When working to set yourself up for a salary increase, it is important to provide evidence for your employer which can back up your claims about what you can and already do. When possible, use actual examples of what you have done, how well you did it, what you achieved, and how this relates to the requirements of your current job or a promotion you might be seeking. The STAR model below can help you with this.
What is the STAR model?
The STAR model is one way of presenting information against what the job requires. For each criterion, think about the following and use these points to form sentences:
- Situation – Set the context by describing the circumstance(s) where you used your skills or qualities and gained the experience. (I was a manager in ABC…)
- Task – What was your role? (I was managing a project…)
- Action/Employment – What did you do and how did you do it? (I secure the required resources to implement the project plan…)
- Results – What did you achieve? What was the end result, and how does it relate to the job you are applying for? (The project was launched on time and within budget. Feedback was consistently excellent. Received divisional achievement award for project management…)
Be specific and describe exactly what you did, including the outcome.
More ways to set yourself up for that salary increase
The following suggestions are more great ways to prove yourself valuable at work. Keep these specific tips in mind, and try some out.
Ask this question: “Could a temp do what I am doing and keep the boss happy?” If the answer is “yes” or even “maybe,” you might need to step up your game. Remember that no one is indispensable; it’s just to what degree are you harder to replace.
Proactively go to your manager with tangible ideas and results. Constantly show initiative and that you are a valuable member of his/her team. Your ideas should be measurable. For example, give ideas that could save money for your employer; i.e. how the company could be saving over $50,000 annually in IT with almost zero effort!
When given problems, get back to your manager within 24 hours or as soon as practicable.

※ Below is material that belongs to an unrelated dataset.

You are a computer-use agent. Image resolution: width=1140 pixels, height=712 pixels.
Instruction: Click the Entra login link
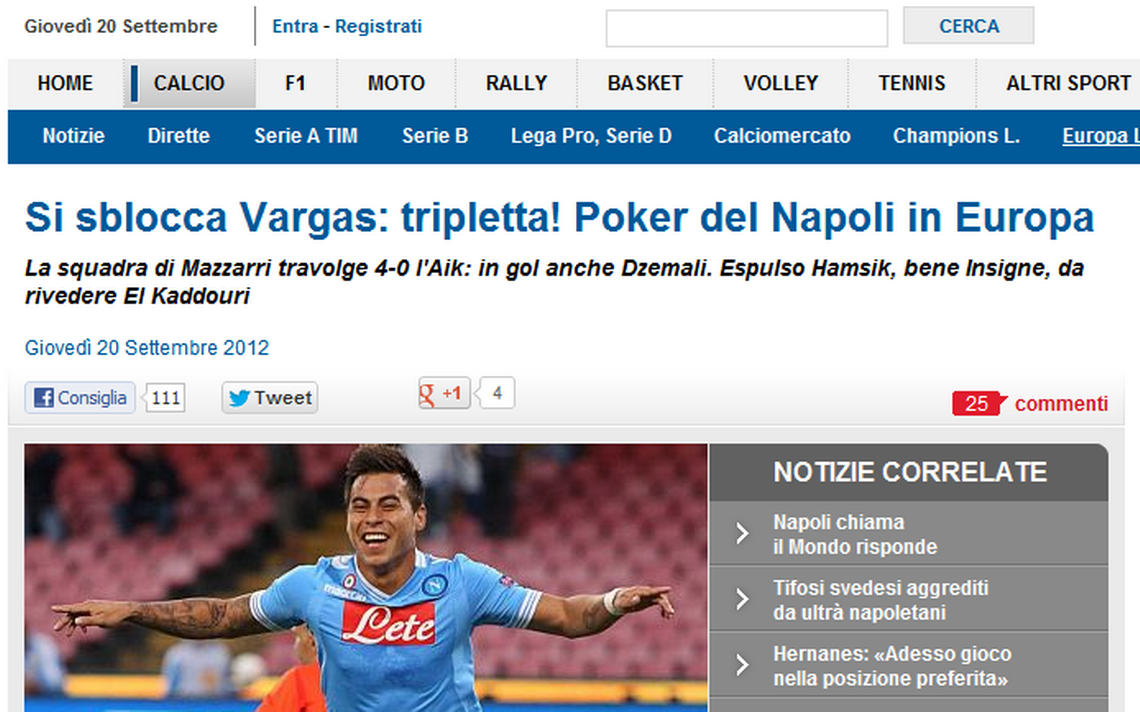(295, 26)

Give practical solutions and say, “Here are our options, here’s the risk with each option, and here’s what I recommend and why I recommend this.”
Command respect by asking questions rather than making demands. Seek first to understand.

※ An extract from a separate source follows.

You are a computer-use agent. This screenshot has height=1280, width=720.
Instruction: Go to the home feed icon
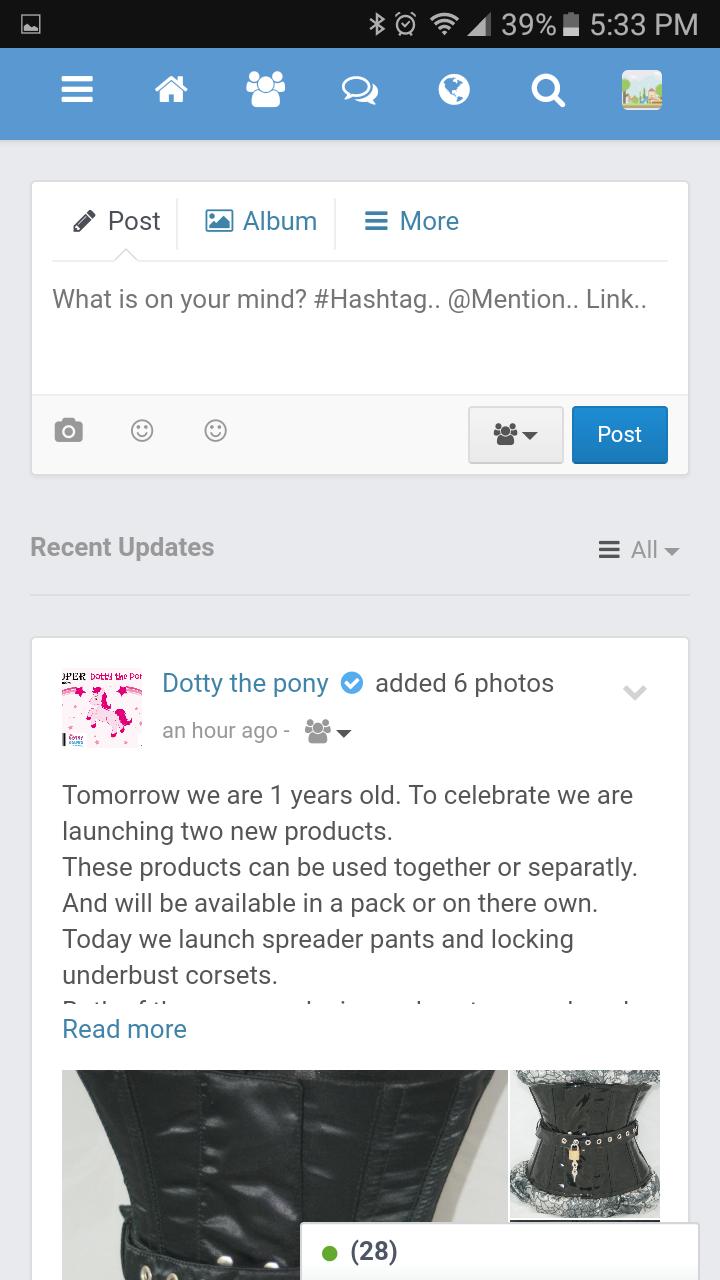pyautogui.click(x=171, y=91)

Know that it’s okay not to know everything, but that it’s equally important to be resourceful.
Constantly develop your emotional quotient and be human in your dealings with people. Try to speak to them rather than just emailing people. It’s about human interactions.

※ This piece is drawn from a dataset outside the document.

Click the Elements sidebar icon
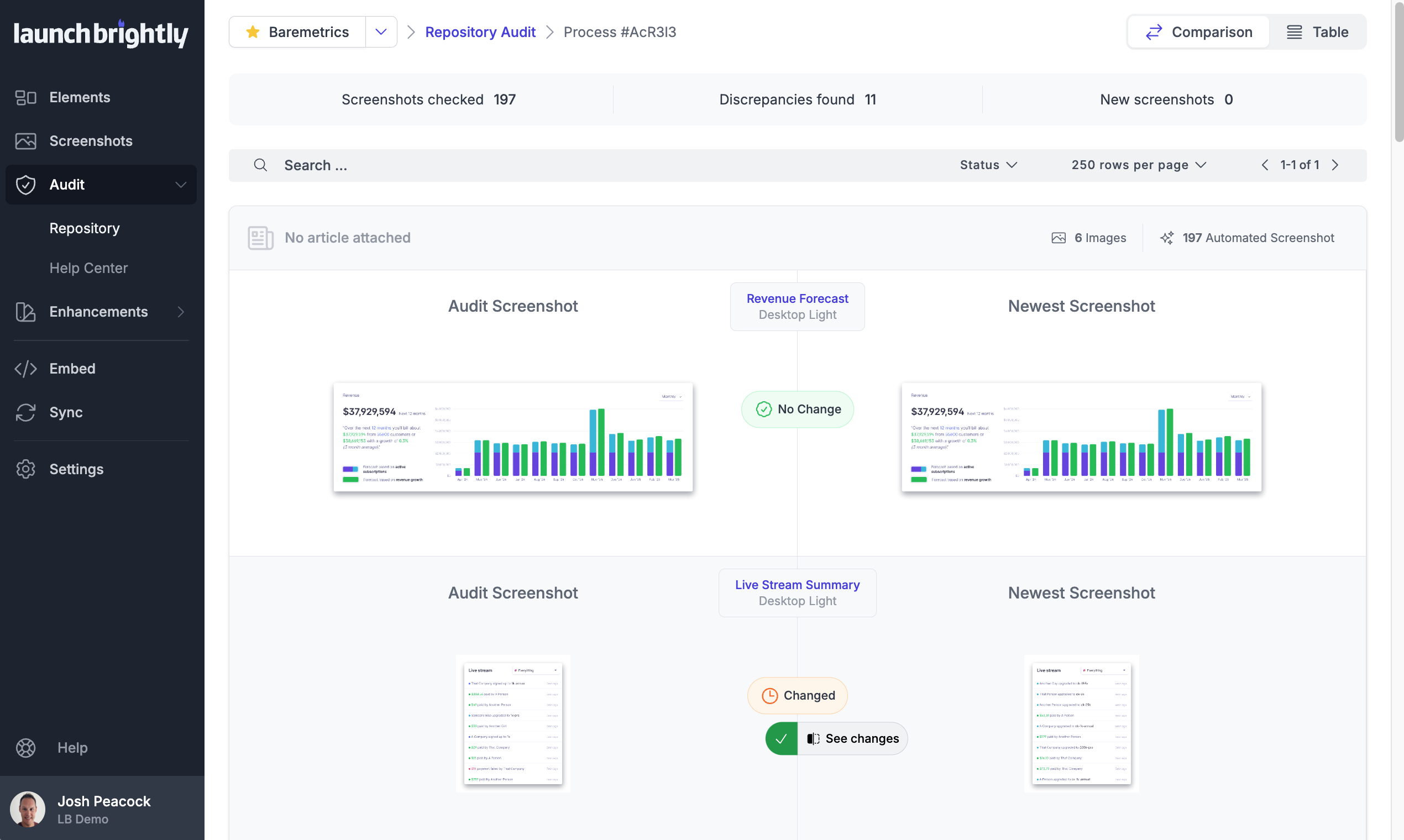The height and width of the screenshot is (840, 1404). [25, 97]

Ask: “What makes [your boss] successful and how can you align yourself with that?” It’s called ‘managing up’ and it’s about figuring out how you can make your boss look good to his or her boss. Focus on delivering those priorities. Be prepared to push back and tell your manager when he or she is wrong. Never be disrespectful. Always firmly stand your ground when you feel that you are right. Always be flexible and change your approach to suit the circumstances in order to achieve a positive win-win outcome for everyone.
Ask your manager whether you’re adding enough value to the organization. You don’t have to wait for your next performance review. While you’re discussing some other project, you can say, “By the way, I want to make sure that I’m really providing the most value-added work that I can. I know you have a lot on your plate; are there any areas that I could work on, on my time, that would help make your job easier?”
Always complete your assignments well before the agreed deadline. Your manager must have the trust that you will go the extra mile and complete all assigned work on time or early. If you have questions or concerns, you must go to your manager well before the set deadline. Pass this deadline, you are “dead.” Never give reasons or excuses for non-delivery after the set deadline because, at that point, you are already “dead.”
Be astoundingly well-rounded and constantly improve yourself. Invest in your education and knowledge. Read different books and materials. Keep up with the latest news and industry updates. Acquire skills and knowledge that will be practical in the workplace and for your work.
Always see the big picture and strategic patterns across the organization instead of being limited to just what’s happening in your own department. Be a strategic and futuristic thinker.
Be adaptive and flexible to changes around you. Your job description might change as the organization evolves. Embrace that change is the new norm.
Avoid using words like: “I can’t,” “It’s not my job,” “No,” and “I hope.”